__Your objective__
Return the following from the records below: each line, word for word, starting with the line that contains "At what coordinates" and going on through the line that contains "Where should I", with nothing outside that range.

┌─ Dataset extract

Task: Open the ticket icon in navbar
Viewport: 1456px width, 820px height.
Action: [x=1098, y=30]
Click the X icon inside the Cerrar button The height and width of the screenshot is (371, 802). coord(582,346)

└─
┌─ Dataset extract

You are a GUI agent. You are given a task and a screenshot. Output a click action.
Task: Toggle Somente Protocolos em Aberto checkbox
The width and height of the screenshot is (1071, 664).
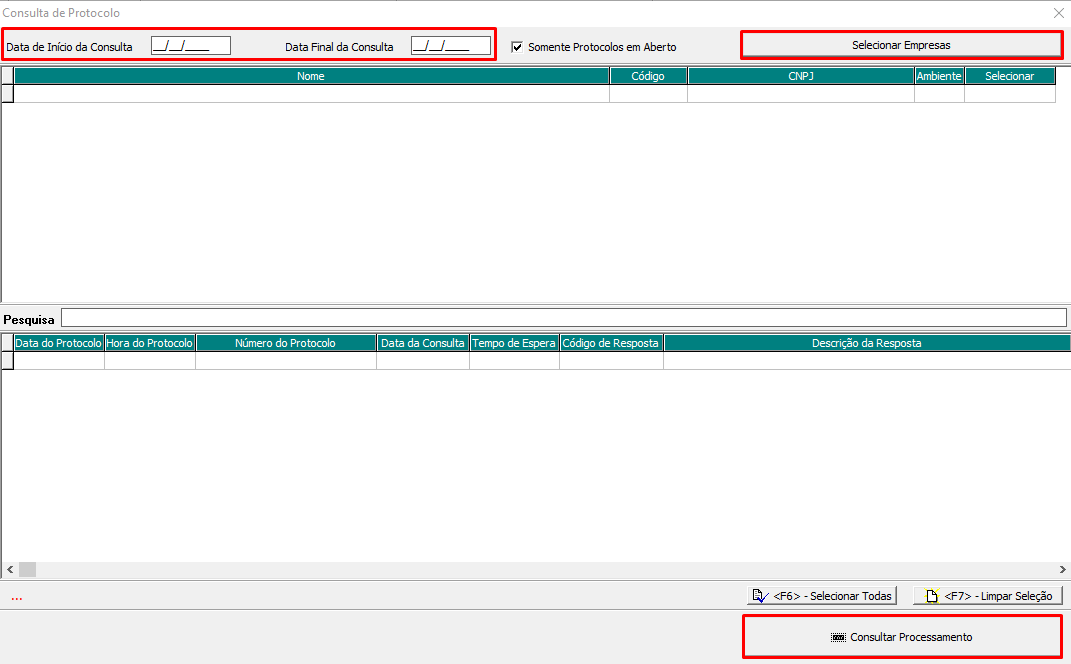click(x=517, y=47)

└─
┌─ Dataset extract

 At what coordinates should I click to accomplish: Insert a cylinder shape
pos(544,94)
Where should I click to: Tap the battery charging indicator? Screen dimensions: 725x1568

└─

__Response area__
 At what coordinates should I click to accomplish: Insert a cylinder shape
pos(544,94)
Where should I click to: Tap the battery charging indicator? Screen dimensions: 725x1568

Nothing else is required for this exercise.